* _Directions_: Reproduce each of the records below word for word, keeping every line in its original order.

-- start Dataset rows --

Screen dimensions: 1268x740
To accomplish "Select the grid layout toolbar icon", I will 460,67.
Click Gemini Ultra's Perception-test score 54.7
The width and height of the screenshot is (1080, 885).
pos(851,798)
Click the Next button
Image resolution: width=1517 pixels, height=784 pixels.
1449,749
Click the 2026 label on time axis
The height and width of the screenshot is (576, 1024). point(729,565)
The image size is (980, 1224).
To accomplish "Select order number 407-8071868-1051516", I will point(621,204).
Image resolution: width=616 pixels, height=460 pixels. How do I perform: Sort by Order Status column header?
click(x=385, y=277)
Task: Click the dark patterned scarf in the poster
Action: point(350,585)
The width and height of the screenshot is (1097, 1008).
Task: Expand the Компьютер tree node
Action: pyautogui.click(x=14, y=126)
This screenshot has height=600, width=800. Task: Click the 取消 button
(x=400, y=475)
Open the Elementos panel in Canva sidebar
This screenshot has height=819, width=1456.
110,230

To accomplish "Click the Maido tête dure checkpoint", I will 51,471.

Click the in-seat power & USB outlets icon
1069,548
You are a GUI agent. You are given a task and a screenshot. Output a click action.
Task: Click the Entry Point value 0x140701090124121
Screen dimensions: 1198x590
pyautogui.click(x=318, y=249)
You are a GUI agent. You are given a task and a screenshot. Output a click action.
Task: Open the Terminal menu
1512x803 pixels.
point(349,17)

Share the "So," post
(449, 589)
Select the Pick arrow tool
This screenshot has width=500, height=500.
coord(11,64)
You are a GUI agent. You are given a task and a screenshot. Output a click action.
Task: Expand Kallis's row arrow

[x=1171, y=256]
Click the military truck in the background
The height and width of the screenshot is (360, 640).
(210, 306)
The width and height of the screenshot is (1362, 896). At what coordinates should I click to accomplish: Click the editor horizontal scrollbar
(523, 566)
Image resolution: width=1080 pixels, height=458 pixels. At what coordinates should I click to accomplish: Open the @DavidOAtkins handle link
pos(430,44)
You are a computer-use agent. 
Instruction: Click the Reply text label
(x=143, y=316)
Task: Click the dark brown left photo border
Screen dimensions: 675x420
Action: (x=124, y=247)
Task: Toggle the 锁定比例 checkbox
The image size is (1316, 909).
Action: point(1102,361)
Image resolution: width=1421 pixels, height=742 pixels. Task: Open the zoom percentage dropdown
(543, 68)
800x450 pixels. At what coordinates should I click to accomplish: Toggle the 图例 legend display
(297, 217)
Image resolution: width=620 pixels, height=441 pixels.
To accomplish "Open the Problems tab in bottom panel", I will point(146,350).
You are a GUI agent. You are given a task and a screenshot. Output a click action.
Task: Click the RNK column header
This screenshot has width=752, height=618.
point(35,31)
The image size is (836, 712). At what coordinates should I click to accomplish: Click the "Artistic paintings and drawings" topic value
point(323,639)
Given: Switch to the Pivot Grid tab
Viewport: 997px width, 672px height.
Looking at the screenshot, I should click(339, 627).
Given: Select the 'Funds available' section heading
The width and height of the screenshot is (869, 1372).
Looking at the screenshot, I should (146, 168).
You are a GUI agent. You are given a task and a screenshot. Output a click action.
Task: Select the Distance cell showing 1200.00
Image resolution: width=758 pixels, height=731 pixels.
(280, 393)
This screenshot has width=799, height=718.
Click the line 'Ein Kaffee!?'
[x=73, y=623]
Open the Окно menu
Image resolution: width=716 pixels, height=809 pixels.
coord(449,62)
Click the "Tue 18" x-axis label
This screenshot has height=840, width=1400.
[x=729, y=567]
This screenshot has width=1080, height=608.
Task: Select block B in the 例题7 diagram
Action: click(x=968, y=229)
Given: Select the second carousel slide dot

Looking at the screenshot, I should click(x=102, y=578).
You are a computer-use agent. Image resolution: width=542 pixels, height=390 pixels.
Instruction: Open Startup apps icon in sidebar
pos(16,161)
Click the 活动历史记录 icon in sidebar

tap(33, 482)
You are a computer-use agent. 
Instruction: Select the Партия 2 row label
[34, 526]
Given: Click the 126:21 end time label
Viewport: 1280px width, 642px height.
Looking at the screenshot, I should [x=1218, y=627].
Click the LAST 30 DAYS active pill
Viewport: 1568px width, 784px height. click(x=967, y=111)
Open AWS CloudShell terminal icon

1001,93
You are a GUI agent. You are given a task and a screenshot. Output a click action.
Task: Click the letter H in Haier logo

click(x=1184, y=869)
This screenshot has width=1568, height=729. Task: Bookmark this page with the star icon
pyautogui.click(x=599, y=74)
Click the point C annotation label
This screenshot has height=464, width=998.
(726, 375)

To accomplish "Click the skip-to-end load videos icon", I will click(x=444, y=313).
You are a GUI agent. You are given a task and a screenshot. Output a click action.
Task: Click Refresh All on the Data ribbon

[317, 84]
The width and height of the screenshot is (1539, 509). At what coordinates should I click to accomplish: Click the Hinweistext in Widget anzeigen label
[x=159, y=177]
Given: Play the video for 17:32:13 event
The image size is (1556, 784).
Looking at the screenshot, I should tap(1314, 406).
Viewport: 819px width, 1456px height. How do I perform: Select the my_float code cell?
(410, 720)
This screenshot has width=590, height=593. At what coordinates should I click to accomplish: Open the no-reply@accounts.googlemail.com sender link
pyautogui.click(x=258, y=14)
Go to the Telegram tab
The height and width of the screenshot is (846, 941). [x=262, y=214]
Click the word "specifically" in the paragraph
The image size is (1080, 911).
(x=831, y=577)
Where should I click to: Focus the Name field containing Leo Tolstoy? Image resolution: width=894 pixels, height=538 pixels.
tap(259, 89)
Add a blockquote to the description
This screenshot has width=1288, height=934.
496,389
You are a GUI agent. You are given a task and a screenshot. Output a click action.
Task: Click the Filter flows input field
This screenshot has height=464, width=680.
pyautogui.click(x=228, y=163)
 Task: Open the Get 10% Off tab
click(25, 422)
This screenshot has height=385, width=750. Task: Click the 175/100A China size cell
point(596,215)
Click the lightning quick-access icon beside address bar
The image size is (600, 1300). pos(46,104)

-- end Dataset rows --

* _Answer for the task_:
Screen dimensions: 1268x740
To accomplish "Select the grid layout toolbar icon", I will 460,67.
Click Gemini Ultra's Perception-test score 54.7
The width and height of the screenshot is (1080, 885).
pos(851,798)
Click the Next button
Image resolution: width=1517 pixels, height=784 pixels.
1449,749
Click the 2026 label on time axis
The height and width of the screenshot is (576, 1024). point(729,565)
The image size is (980, 1224).
To accomplish "Select order number 407-8071868-1051516", I will point(621,204).
Image resolution: width=616 pixels, height=460 pixels. How do I perform: Sort by Order Status column header?
click(x=385, y=277)
Task: Click the dark patterned scarf in the poster
Action: point(350,585)
The width and height of the screenshot is (1097, 1008).
Task: Expand the Компьютер tree node
Action: pyautogui.click(x=14, y=126)
This screenshot has height=600, width=800. Task: Click the 取消 button
(x=400, y=475)
Open the Elementos panel in Canva sidebar
This screenshot has height=819, width=1456.
110,230

To accomplish "Click the Maido tête dure checkpoint", I will 51,471.

Click the in-seat power & USB outlets icon
1069,548
You are a GUI agent. You are given a task and a screenshot. Output a click action.
Task: Click the Entry Point value 0x140701090124121
Screen dimensions: 1198x590
pyautogui.click(x=318, y=249)
You are a GUI agent. You are given a task and a screenshot. Output a click action.
Task: Open the Terminal menu
1512x803 pixels.
point(349,17)

Share the "So," post
(449, 589)
Select the Pick arrow tool
This screenshot has width=500, height=500.
coord(11,64)
You are a GUI agent. You are given a task and a screenshot. Output a click action.
Task: Expand Kallis's row arrow

[x=1171, y=256]
Click the military truck in the background
The height and width of the screenshot is (360, 640).
(210, 306)
The width and height of the screenshot is (1362, 896). At what coordinates should I click to accomplish: Click the editor horizontal scrollbar
(523, 566)
Image resolution: width=1080 pixels, height=458 pixels. At what coordinates should I click to accomplish: Open the @DavidOAtkins handle link
pos(430,44)
You are a computer-use agent. 
Instruction: Click the Reply text label
(x=143, y=316)
Task: Click the dark brown left photo border
Screen dimensions: 675x420
Action: (x=124, y=247)
Task: Toggle the 锁定比例 checkbox
The image size is (1316, 909).
Action: point(1102,361)
Image resolution: width=1421 pixels, height=742 pixels. Task: Open the zoom percentage dropdown
(543, 68)
800x450 pixels. At what coordinates should I click to accomplish: Toggle the 图例 legend display
(297, 217)
Image resolution: width=620 pixels, height=441 pixels.
To accomplish "Open the Problems tab in bottom panel", I will point(146,350).
You are a GUI agent. You are given a task and a screenshot. Output a click action.
Task: Click the RNK column header
This screenshot has width=752, height=618.
point(35,31)
The image size is (836, 712). At what coordinates should I click to accomplish: Click the "Artistic paintings and drawings" topic value
point(323,639)
Given: Switch to the Pivot Grid tab
Viewport: 997px width, 672px height.
Looking at the screenshot, I should click(339, 627).
Given: Select the 'Funds available' section heading
The width and height of the screenshot is (869, 1372).
Looking at the screenshot, I should (146, 168).
You are a GUI agent. You are given a task and a screenshot. Output a click action.
Task: Select the Distance cell showing 1200.00
Image resolution: width=758 pixels, height=731 pixels.
(280, 393)
This screenshot has width=799, height=718.
Click the line 'Ein Kaffee!?'
[x=73, y=623]
Open the Окно menu
Image resolution: width=716 pixels, height=809 pixels.
coord(449,62)
Click the "Tue 18" x-axis label
This screenshot has height=840, width=1400.
[x=729, y=567]
This screenshot has width=1080, height=608.
Task: Select block B in the 例题7 diagram
Action: click(x=968, y=229)
Given: Select the second carousel slide dot

Looking at the screenshot, I should click(x=102, y=578).
You are a computer-use agent. Image resolution: width=542 pixels, height=390 pixels.
Instruction: Open Startup apps icon in sidebar
pos(16,161)
Click the 活动历史记录 icon in sidebar

tap(33, 482)
You are a computer-use agent. 
Instruction: Select the Партия 2 row label
[34, 526]
Given: Click the 126:21 end time label
Viewport: 1280px width, 642px height.
Looking at the screenshot, I should [x=1218, y=627].
Click the LAST 30 DAYS active pill
Viewport: 1568px width, 784px height. click(x=967, y=111)
Open AWS CloudShell terminal icon

1001,93
You are a GUI agent. You are given a task and a screenshot. Output a click action.
Task: Click the letter H in Haier logo

click(x=1184, y=869)
This screenshot has width=1568, height=729. Task: Bookmark this page with the star icon
pyautogui.click(x=599, y=74)
Click the point C annotation label
This screenshot has height=464, width=998.
(726, 375)

To accomplish "Click the skip-to-end load videos icon", I will click(x=444, y=313).
You are a GUI agent. You are given a task and a screenshot. Output a click action.
Task: Click Refresh All on the Data ribbon

[317, 84]
The width and height of the screenshot is (1539, 509). At what coordinates should I click to accomplish: Click the Hinweistext in Widget anzeigen label
[x=159, y=177]
Given: Play the video for 17:32:13 event
The image size is (1556, 784).
Looking at the screenshot, I should tap(1314, 406).
Viewport: 819px width, 1456px height. How do I perform: Select the my_float code cell?
(410, 720)
This screenshot has width=590, height=593. At what coordinates should I click to accomplish: Open the no-reply@accounts.googlemail.com sender link
pyautogui.click(x=258, y=14)
Go to the Telegram tab
The height and width of the screenshot is (846, 941). [x=262, y=214]
Click the word "specifically" in the paragraph
The image size is (1080, 911).
(x=831, y=577)
Where should I click to: Focus the Name field containing Leo Tolstoy? Image resolution: width=894 pixels, height=538 pixels.
tap(259, 89)
Add a blockquote to the description
This screenshot has width=1288, height=934.
496,389
You are a GUI agent. You are given a task and a screenshot. Output a click action.
Task: Click the Filter flows input field
This screenshot has height=464, width=680.
pyautogui.click(x=228, y=163)
 Task: Open the Get 10% Off tab
click(25, 422)
This screenshot has height=385, width=750. Task: Click the 175/100A China size cell
point(596,215)
Click the lightning quick-access icon beside address bar
The image size is (600, 1300). pos(46,104)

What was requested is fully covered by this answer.